My workstation which returns correct data is running a 2.6.26-rc9 kernel, I'll do some testing with 2.6.25.10 (running on the P4 Xeon) on my workstation, although I doubt this will change too much, as there are no major changes in the kernels cpuid.c since 2.6.25.10.

Both machines returning random data have a hyper-threading CPU, my workstation has a multi-core cpu. All CPUs are Intel CPUs, I haven't tested any AMD CPUs so far.
Comment 3 Thomas Gleixner 2008-09-05 05:42:06 UTC
Can you please add return value checks to those two functions ?
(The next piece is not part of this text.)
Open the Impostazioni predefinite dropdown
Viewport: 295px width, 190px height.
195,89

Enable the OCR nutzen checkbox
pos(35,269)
  lseek(fd, address, SEEK_SET);
  read(fd, &data, 16);

Thanks,
         tglx
Comment 4 H. Peter Anvin 2008-09-05 09:05:57 UTC
Additionally, to work correct on 32-bit platforms, you need to either compile with -D_FILE_OFFSET_BITS=64 or use open64() and pread64().  In general it is better to use pread() than lseek+read, if not for any other reason than it saves a system call.

Oh, and do run strace on your programs for debugging this class of problems.